Piekło się u nas dużo ciast. Różnych. Ale najbardziej pamiętam metrowca. Metrowiec, dla niewtajemniczonych, to ciasto sklejone masą: biała kromka ciasta/masa/ciemna kromka/masa/biała kromka... I tak dalej do końca blaszki lub podkładki. I w jedne święta składałyśmy z mamą na stole, a potem miałyśmy przesunąć na dyktę, by wynieść do zimnego ganku. Miałam mega odpowiedzialną funkcję trzymania tej dykty.
- Trzymasz? - spytała mama.
- Trzymam - odparłam z pewnością w głosie.
Tak, macie rację, metrowiec spadł na podłogę, bo trzymałam za koniec z dala od stołu, a ciężar ciasta zsuniętego na deseczkę po prostu ją przeważył. Potem za każdym razem trzymałam mocniej i bliżej stołu.
W domu składam na blaszce.
Chyba upiekę metrowca.
Miałam z pięć lat, mój starszy starszy brat (dla odróżnienia od starszego młodszego) ubierał choinkę, mama coś robiła w kuchni, a ja oczywiście przy bracie. A co zawsze się robi przy ubieraniu choinki? Sprawdza światełka. I kiedyś one naprawdę w lutym działały, więc się je chowało na następny rok, a w grudniu, po wyjęciu z pudełka okazywało się, że nie działają. I sklepy w wigilię były zamykane dość szybko. A to była akurat wigilia. I właśnie wtedy wpadłam do kuchni, cała we łzach:
- Mamo, mamo, bo Staszek powiedział, że szlag trafił oświetlenie, choinki nie będzie.

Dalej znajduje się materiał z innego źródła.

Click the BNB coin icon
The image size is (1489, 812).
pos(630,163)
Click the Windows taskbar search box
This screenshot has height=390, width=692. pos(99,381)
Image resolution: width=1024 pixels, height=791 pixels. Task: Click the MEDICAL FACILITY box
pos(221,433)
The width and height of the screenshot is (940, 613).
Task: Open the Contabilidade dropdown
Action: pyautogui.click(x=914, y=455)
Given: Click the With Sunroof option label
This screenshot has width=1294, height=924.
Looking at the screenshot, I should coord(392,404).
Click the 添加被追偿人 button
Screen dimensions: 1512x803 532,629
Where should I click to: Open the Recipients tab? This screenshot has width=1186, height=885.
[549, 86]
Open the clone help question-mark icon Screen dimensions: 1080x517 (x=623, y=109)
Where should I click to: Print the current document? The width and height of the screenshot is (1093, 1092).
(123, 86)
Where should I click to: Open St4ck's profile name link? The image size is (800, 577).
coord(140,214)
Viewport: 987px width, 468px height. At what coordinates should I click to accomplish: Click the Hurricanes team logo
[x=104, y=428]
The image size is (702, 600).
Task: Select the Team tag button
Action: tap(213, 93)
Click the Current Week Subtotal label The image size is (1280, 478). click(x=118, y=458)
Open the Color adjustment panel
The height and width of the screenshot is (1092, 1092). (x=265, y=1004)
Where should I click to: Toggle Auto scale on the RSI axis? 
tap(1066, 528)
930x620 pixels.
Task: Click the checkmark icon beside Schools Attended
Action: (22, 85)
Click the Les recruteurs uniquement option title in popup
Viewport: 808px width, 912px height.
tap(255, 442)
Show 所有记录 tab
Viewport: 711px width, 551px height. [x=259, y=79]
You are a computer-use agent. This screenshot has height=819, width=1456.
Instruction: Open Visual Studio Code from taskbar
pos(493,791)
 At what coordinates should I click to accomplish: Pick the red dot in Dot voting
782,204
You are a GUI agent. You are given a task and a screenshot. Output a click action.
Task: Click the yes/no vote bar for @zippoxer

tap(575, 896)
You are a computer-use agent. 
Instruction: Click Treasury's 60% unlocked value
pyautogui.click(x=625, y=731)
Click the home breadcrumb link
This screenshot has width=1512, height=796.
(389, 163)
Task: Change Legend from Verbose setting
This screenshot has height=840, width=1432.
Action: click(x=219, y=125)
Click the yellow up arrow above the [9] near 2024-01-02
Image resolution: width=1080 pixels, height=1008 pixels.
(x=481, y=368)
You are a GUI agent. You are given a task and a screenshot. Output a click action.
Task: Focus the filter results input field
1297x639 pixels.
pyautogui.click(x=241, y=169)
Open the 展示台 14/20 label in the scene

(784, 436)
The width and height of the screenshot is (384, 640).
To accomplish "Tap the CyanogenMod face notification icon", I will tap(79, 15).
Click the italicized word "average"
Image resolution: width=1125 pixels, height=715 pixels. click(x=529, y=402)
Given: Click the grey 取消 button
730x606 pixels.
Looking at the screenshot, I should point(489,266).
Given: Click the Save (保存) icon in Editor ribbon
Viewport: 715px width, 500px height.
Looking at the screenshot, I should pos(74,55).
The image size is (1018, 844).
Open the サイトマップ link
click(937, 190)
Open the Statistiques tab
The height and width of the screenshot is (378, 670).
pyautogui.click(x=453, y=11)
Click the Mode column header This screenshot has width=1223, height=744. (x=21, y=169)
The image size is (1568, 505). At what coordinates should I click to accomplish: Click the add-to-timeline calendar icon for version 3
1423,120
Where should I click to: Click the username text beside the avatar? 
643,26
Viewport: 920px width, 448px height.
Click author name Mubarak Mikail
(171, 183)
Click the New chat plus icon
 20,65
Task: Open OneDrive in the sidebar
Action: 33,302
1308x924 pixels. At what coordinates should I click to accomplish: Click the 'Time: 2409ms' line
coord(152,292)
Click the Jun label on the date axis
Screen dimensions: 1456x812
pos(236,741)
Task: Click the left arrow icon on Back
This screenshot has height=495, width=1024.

Podejrzewam, że skończyło się na ostrej burze dla brata, a choinka była.
Ten sam brat władował mnie w beciku na sanki. A potem w zaspę, bo auto jechało. Mama wspominała, że przyniósł mnie i odtajał nad piecem kuchennym, bo nie było wiadomo, gdzie nogi, a gdzie głowa. Bałwanka ze mnie zrobił.
A obaj bracia dopinali do sanek lub wózka psa, żeby nie musieć pchać pod górkę. I ten pies mnie nigdy nie wywalił.